Logstash aggregate plugin with the same key

Assuming I have a file like this:

start k1 v11
other lines
end   k1 i12
other lines
other lines
start k1 v21
anything else
end   k1 i22
anything else
anything else
anything else
start k1 v31
anything else
anything else
end   k1 i32

I'd like to get events like:

k1 v11 i12
k1 v21 i22
k1 v31 i32

i.e. join start / end pairs of lines and extract kA and vBC from start and iDE from end.

With this config:

filter {
  grok {
    match => { 'message' => '^start (?<s>\w+) +(?<v>.*)' }
    add_field => { 'type' => 'v' }
  }

  if (! [type]) {
    grok {
      match => { 'message' => '^end   (?<s>\w+) +(?<i>.*)' }
      add_field => { 'type' => 'i' }
    }
  }

  if (! [type]) {
    drop {}
  }

  if ([type] == 'v') {
    aggregate {
      code => "map['v'] = event.get('v')"
      map_action => 'create'
      task_id => '%{s}'
    }

    drop {}
  }

  if ([type] == 'i') {
    aggregate {
      code => "event.set('v', map['v'])"
      end_of_task => true
      map_action => 'update'
      task_id => '%{s}'
      timeout => 60
    }
  }

}

I'm getting this:

k1 v11 i12
k1 %{v} i22
k1 %{v} i32

I assume because keys are the same, all but the first event is getting its value dropped. Any way to fix?

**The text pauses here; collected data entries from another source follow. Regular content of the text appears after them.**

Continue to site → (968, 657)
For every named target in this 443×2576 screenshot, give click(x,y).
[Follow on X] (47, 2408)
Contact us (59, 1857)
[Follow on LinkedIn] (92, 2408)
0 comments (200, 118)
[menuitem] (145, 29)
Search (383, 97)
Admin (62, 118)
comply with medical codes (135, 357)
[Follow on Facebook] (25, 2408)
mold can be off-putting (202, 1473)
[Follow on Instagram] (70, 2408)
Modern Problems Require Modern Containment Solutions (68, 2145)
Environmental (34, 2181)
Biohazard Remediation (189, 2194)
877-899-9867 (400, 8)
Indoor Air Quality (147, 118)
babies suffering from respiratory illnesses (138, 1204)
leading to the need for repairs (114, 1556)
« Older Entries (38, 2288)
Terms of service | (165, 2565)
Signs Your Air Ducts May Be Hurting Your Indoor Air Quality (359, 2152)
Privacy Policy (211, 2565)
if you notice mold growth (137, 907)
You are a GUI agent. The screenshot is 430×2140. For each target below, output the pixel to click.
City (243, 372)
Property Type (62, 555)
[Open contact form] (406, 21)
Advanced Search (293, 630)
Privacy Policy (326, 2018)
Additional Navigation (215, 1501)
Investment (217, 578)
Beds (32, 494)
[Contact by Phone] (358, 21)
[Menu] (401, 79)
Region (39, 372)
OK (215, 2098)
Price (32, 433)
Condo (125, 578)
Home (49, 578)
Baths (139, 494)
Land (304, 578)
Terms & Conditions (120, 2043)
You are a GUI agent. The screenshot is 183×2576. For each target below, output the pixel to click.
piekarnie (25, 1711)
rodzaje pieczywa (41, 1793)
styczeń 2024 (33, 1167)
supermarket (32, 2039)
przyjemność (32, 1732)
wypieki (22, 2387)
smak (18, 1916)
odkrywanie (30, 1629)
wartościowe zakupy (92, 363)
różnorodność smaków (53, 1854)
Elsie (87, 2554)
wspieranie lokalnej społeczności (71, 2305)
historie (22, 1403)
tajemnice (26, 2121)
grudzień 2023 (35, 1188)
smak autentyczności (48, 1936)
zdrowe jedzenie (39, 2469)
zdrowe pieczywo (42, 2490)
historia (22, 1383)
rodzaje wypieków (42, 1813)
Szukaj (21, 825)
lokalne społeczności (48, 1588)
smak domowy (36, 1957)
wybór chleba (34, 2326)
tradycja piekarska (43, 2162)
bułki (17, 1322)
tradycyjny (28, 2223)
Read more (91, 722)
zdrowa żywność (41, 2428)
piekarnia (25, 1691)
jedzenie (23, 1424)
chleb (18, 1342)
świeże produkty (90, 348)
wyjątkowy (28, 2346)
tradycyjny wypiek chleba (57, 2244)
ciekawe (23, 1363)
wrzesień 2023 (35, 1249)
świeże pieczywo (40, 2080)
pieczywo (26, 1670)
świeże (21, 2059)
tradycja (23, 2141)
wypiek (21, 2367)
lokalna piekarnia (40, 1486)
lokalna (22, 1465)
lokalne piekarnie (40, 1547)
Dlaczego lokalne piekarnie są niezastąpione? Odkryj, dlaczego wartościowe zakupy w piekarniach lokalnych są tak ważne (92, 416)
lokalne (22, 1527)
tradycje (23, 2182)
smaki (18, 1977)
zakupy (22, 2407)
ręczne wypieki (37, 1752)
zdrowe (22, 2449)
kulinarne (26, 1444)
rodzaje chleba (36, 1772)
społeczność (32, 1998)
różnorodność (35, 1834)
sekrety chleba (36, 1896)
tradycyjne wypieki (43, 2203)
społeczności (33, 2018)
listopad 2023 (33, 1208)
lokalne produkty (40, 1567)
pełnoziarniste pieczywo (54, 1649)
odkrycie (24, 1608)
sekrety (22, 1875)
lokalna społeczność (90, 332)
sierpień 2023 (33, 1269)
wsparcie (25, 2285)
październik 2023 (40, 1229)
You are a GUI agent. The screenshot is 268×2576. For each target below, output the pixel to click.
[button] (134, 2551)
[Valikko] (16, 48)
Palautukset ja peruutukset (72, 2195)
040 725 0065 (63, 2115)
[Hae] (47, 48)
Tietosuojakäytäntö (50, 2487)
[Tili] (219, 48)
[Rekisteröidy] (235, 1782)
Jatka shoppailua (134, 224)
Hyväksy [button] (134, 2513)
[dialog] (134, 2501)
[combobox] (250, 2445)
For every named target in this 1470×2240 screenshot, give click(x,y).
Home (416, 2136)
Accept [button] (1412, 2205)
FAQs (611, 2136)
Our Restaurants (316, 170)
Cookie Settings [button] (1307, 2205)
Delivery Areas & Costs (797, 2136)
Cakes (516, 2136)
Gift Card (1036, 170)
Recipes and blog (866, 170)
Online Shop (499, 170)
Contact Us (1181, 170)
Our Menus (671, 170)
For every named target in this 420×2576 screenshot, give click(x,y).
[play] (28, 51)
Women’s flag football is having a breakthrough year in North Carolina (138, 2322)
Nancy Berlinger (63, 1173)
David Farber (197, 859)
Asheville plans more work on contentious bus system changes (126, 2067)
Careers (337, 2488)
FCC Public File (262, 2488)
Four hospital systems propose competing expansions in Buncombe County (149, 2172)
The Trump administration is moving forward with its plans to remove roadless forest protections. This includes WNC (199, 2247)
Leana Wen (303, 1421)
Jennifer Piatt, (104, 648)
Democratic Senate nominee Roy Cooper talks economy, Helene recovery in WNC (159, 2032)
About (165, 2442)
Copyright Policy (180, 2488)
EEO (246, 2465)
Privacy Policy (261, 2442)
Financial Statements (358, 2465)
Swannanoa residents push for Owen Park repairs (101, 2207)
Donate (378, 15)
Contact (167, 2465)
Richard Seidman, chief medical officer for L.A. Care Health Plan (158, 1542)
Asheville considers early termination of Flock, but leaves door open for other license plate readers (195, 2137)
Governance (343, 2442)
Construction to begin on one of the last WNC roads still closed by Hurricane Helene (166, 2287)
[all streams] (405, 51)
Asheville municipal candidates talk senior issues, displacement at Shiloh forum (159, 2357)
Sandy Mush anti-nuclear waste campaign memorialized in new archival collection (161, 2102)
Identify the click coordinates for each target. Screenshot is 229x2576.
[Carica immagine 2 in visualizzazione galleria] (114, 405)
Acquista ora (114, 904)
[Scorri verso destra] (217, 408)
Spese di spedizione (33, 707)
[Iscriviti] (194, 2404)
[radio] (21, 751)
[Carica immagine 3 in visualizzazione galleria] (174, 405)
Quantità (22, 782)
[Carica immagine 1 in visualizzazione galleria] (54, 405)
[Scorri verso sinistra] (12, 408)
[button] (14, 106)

I wanted to avoid use multiline codec here because the spacing between events can be huge (i.e. the number of other lines and anything else can be huge) and also because there can be things embedded into other lines that make the regexp to filter them out harder to write.

Add '--pipeline.batch.size 1' to the command line (or adjust it in pipelines.yml for the specific pipeline or ...)

What is happening is that the first 125 lines of the file go through the first aggregate filter before any lines hit the second aggregate. When the first type i is processed by the second aggregate it deletes the map entry for that task_id, so the when the next two lines go through the filter has no map for the task_id and the filter is a no-op.

Note that with the java execution engine enabled logstash will re-order lines even with a single worker thread, so a solution like this is going to be fragile.

Ah, that fixed it - thanks Badger!

Are there any performance concerns that I should be aware of with having a batch size of 1 compared to the default 125?

Batching is done for performance reasons, but I do not know how much overhead it adds to use a batch size of 1.

OK thanks Badger!

This topic was automatically closed 28 days after the last reply. New replies are no longer allowed.